-- ACTION ITEM --
Each entry here needs to be given again exactly.

-- PROVIDED INFORMATION --
━━━━━━
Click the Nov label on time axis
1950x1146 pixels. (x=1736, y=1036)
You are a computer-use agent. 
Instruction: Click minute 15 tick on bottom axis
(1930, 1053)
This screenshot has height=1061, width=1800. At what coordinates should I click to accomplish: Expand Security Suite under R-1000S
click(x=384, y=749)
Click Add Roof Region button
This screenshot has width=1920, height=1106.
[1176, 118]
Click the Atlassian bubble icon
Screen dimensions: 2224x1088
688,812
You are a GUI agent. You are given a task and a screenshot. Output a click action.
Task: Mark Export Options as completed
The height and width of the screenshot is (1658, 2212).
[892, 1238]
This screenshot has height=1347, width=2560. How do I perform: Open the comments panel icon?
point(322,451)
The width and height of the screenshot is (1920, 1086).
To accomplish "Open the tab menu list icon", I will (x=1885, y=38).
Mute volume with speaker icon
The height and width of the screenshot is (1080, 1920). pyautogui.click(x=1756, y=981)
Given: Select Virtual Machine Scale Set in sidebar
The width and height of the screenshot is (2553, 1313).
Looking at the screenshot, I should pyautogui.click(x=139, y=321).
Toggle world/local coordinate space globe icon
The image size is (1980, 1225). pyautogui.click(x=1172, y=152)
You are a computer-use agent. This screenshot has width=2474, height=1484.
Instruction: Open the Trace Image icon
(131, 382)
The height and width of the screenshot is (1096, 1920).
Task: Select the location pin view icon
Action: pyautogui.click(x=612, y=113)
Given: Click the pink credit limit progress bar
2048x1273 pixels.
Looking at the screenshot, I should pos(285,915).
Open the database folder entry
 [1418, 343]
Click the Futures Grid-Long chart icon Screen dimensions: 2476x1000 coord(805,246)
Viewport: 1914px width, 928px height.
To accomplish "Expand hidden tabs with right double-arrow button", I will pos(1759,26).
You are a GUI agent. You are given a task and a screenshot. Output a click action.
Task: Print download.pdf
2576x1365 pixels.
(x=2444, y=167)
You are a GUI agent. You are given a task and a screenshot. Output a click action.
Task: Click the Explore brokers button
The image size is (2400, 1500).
━━━━━━
-- RESPONSE FOR THIS EXERCISE --
Click the Nov label on time axis
1950x1146 pixels. (x=1736, y=1036)
You are a computer-use agent. 
Instruction: Click minute 15 tick on bottom axis
(1930, 1053)
This screenshot has height=1061, width=1800. At what coordinates should I click to accomplish: Expand Security Suite under R-1000S
click(x=384, y=749)
Click Add Roof Region button
This screenshot has width=1920, height=1106.
[1176, 118]
Click the Atlassian bubble icon
Screen dimensions: 2224x1088
688,812
You are a GUI agent. You are given a task and a screenshot. Output a click action.
Task: Mark Export Options as completed
The height and width of the screenshot is (1658, 2212).
[892, 1238]
This screenshot has height=1347, width=2560. How do I perform: Open the comments panel icon?
point(322,451)
The width and height of the screenshot is (1920, 1086).
To accomplish "Open the tab menu list icon", I will (x=1885, y=38).
Mute volume with speaker icon
The height and width of the screenshot is (1080, 1920). pyautogui.click(x=1756, y=981)
Given: Select Virtual Machine Scale Set in sidebar
The width and height of the screenshot is (2553, 1313).
Looking at the screenshot, I should pyautogui.click(x=139, y=321).
Toggle world/local coordinate space globe icon
The image size is (1980, 1225). pyautogui.click(x=1172, y=152)
You are a computer-use agent. This screenshot has width=2474, height=1484.
Instruction: Open the Trace Image icon
(131, 382)
The height and width of the screenshot is (1096, 1920).
Task: Select the location pin view icon
Action: pyautogui.click(x=612, y=113)
Given: Click the pink credit limit progress bar
2048x1273 pixels.
Looking at the screenshot, I should pos(285,915).
Open the database folder entry
 [1418, 343]
Click the Futures Grid-Long chart icon Screen dimensions: 2476x1000 coord(805,246)
Viewport: 1914px width, 928px height.
To accomplish "Expand hidden tabs with right double-arrow button", I will pos(1759,26).
You are a GUI agent. You are given a task and a screenshot. Output a click action.
Task: Print download.pdf
2576x1365 pixels.
(x=2444, y=167)
You are a GUI agent. You are given a task and a screenshot. Output a click action.
Task: Click the Explore brokers button
The image size is (2400, 1500).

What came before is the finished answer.